国立がん研究センターの柴田龍弘分野長らのチームは、変異があると胆道がんを引き起こす遺伝子32個を特定したと、米科学誌ネイチャージェネティクス電子版に発表した。胆道がんは治療が難しいとされるが、4割の患者には新たな薬の候補物質があることも分かった。
チームは、日本人患者260人から手術で取り出したがん組織などのゲノム(全遺伝情報)や遺伝子に関連するリボ核酸(RNA)を分析し32個の遺伝子を特定した。うち14個の変異については、別の病気で治療薬の開発が進められており、全国規模の臨床試験を行いたいとしている。
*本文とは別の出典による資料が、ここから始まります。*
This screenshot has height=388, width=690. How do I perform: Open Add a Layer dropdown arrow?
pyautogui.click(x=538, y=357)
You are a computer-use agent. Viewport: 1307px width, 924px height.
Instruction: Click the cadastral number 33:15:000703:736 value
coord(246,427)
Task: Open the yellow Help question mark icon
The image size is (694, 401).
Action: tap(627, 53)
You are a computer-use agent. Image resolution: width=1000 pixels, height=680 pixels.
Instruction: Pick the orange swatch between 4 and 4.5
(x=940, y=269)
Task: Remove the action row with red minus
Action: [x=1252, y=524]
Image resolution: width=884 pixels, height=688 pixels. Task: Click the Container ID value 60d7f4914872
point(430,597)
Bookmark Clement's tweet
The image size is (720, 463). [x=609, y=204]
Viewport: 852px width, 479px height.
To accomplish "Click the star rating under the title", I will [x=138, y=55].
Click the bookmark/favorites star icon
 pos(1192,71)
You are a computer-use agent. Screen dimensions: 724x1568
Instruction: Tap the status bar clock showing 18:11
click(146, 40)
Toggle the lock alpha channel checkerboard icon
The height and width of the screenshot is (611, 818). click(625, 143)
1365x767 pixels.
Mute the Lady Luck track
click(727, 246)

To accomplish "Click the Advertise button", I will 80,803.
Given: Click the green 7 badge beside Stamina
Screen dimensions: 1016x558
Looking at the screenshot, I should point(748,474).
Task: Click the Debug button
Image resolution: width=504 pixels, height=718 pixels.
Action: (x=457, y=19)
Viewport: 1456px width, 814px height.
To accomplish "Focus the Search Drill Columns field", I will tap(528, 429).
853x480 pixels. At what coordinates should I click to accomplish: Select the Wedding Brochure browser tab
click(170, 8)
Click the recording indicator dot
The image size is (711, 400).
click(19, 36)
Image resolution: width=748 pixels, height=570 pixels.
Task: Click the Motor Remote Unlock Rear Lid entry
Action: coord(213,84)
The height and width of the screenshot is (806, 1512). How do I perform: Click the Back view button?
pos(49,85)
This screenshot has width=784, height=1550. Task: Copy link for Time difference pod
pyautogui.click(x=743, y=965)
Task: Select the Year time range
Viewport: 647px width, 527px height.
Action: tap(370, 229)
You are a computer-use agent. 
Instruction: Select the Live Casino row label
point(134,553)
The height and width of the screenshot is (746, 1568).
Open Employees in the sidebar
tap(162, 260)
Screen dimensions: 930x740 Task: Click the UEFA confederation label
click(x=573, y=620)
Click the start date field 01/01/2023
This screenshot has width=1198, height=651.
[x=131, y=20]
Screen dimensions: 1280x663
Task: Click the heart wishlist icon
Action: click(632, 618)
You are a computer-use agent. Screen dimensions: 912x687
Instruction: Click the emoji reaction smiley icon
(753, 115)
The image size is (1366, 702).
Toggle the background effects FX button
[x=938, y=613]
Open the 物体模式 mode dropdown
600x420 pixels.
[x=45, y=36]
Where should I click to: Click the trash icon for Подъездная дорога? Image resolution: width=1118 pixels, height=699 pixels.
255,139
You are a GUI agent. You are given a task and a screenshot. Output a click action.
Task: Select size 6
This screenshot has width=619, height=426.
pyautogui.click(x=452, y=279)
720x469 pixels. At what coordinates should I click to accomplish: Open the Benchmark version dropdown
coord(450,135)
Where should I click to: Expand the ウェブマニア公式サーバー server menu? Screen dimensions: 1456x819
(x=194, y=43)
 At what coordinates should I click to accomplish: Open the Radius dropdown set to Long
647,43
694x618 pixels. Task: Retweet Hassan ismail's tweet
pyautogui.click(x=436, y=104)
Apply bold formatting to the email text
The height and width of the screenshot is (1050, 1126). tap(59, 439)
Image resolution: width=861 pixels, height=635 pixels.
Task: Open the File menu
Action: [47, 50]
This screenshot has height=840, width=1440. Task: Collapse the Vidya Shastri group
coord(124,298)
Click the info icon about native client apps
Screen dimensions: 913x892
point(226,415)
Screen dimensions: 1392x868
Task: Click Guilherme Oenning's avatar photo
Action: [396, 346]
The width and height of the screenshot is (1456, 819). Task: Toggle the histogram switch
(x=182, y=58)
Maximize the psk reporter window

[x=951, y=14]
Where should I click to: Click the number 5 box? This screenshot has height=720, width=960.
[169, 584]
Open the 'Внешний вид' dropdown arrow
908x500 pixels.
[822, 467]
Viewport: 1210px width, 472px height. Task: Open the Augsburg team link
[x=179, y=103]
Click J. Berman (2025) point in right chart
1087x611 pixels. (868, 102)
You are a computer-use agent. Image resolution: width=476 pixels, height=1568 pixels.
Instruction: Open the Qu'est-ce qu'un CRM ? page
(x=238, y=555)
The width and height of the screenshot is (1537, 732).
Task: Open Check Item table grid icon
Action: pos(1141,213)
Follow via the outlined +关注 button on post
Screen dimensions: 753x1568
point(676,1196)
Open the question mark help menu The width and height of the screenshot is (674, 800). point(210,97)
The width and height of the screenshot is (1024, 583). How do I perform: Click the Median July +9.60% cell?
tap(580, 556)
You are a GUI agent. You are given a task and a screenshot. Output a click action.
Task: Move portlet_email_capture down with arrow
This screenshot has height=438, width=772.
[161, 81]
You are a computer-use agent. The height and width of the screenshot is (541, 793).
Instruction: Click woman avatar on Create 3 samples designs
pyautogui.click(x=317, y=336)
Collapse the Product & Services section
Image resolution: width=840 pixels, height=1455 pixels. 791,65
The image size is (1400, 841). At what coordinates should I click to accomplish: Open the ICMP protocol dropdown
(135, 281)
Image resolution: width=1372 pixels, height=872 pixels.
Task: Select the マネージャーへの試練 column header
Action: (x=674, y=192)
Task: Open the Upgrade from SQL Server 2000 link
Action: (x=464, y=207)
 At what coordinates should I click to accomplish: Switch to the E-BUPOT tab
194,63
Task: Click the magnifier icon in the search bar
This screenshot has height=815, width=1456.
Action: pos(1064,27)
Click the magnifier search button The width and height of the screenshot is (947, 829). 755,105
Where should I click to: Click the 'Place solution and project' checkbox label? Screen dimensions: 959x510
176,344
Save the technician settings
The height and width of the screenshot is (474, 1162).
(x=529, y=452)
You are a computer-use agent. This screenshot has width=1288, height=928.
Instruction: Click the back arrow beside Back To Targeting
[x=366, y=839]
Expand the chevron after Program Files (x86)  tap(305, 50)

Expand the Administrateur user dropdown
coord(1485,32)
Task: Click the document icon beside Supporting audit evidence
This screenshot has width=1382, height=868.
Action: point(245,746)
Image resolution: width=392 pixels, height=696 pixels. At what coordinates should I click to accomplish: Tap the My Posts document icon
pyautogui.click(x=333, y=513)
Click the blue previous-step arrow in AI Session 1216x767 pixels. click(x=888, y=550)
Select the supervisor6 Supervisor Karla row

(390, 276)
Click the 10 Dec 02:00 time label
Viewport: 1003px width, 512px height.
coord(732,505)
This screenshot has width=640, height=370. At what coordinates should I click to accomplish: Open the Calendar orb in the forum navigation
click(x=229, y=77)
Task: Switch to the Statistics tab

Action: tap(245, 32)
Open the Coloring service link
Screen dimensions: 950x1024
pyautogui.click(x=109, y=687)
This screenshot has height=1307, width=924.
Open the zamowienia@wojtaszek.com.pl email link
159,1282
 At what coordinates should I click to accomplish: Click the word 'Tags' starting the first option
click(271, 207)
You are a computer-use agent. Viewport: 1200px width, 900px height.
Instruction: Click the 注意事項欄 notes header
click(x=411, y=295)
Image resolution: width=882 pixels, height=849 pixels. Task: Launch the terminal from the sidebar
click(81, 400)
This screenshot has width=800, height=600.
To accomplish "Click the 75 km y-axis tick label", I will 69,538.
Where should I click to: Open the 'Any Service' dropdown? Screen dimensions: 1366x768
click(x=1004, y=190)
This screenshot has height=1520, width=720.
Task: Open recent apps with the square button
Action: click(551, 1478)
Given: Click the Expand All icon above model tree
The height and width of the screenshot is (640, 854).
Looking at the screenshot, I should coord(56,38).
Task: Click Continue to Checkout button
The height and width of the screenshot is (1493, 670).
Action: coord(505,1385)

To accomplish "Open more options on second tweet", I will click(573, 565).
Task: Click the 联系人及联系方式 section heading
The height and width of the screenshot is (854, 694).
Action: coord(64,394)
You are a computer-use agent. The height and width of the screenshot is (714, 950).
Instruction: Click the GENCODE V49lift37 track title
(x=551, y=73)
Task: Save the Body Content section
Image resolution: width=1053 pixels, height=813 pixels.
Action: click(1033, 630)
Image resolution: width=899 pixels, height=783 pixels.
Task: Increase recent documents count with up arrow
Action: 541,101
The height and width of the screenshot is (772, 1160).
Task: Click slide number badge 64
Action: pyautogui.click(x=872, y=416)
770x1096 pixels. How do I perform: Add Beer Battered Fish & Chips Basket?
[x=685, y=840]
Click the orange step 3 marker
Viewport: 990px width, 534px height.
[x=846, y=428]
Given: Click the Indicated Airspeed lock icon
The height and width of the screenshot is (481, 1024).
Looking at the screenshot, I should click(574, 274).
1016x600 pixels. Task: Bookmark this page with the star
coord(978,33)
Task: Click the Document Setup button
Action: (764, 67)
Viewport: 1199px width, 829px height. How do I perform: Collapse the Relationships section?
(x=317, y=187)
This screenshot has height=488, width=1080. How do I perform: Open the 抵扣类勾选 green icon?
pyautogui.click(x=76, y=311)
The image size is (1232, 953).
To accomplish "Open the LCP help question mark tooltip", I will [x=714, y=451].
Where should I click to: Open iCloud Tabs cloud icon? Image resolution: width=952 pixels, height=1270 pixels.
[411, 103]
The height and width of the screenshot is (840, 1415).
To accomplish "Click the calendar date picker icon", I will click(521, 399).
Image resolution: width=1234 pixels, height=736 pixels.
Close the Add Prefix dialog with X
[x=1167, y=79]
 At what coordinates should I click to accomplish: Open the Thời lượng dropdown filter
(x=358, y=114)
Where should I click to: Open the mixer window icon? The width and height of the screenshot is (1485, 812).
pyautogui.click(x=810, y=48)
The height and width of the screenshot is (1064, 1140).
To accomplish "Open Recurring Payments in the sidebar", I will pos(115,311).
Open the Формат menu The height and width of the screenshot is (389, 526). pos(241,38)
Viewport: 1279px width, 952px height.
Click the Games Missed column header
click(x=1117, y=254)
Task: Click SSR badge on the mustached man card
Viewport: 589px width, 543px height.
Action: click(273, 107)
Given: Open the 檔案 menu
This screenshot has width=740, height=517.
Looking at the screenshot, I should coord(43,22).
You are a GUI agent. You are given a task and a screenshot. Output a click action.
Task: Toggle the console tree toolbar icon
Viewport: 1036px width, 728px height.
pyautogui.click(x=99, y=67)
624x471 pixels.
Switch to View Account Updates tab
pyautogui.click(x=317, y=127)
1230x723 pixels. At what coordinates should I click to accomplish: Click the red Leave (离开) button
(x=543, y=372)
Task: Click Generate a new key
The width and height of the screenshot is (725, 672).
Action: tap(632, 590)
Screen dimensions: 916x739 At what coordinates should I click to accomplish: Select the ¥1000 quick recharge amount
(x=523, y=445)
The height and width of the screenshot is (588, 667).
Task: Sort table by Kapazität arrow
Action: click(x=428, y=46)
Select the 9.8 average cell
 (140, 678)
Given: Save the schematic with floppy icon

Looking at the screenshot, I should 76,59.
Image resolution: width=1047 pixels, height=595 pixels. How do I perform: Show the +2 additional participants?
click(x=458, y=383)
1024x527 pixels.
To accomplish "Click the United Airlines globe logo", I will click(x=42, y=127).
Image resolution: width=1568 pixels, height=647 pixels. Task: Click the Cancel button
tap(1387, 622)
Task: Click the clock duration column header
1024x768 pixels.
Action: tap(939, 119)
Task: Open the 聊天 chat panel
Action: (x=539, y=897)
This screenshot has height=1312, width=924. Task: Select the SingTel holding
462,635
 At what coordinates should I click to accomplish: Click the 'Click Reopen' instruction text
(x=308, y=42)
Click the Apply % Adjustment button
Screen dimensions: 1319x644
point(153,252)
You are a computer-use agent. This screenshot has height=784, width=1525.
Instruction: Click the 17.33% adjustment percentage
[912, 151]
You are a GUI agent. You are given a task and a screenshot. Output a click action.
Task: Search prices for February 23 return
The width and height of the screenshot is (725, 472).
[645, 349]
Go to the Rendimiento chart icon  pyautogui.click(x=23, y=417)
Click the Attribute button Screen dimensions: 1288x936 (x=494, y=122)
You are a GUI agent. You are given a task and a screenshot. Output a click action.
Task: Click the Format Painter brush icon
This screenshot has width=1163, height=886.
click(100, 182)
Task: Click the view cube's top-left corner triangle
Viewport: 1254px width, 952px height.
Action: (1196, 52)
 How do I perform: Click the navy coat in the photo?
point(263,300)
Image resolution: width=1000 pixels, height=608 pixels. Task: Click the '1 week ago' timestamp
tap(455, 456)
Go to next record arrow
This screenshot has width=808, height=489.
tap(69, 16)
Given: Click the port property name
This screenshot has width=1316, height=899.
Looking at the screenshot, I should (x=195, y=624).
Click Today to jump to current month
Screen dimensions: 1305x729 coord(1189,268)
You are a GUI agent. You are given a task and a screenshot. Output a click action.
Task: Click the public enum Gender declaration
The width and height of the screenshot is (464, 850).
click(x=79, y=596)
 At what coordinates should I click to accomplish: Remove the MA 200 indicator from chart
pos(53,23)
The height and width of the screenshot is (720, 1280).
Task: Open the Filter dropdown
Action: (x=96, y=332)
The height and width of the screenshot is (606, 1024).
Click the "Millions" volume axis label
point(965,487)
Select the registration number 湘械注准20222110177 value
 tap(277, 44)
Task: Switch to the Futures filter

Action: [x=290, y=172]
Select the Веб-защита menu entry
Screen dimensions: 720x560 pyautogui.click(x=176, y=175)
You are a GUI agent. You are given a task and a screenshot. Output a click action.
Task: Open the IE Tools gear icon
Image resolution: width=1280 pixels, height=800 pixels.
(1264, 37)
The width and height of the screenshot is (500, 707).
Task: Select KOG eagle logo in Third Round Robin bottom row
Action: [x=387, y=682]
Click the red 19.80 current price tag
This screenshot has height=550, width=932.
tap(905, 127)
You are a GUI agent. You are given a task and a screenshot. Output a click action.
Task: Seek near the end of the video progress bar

14個のうち1個以上の変異を持つ患者は全体の4割を占めるという。
チームはさらに、特に治療の難しかった人の組織では、がん細胞が自分を攻撃しようとする免疫細胞をおとなしくしてしまう分子を多く持っていることを発見した。この分子の働きを邪魔する抗がん剤は現在、皮膚のがんを対象に実用化されており、胆道がんにも使える可能性があるという。
胆道がんは、肝臓で作られた胆汁を十二指腸まで流す胆管や、胆汁を一時的にためる胆のうにできる。年間2万人以上が診断されるが、5年後の生存率は2割と低い。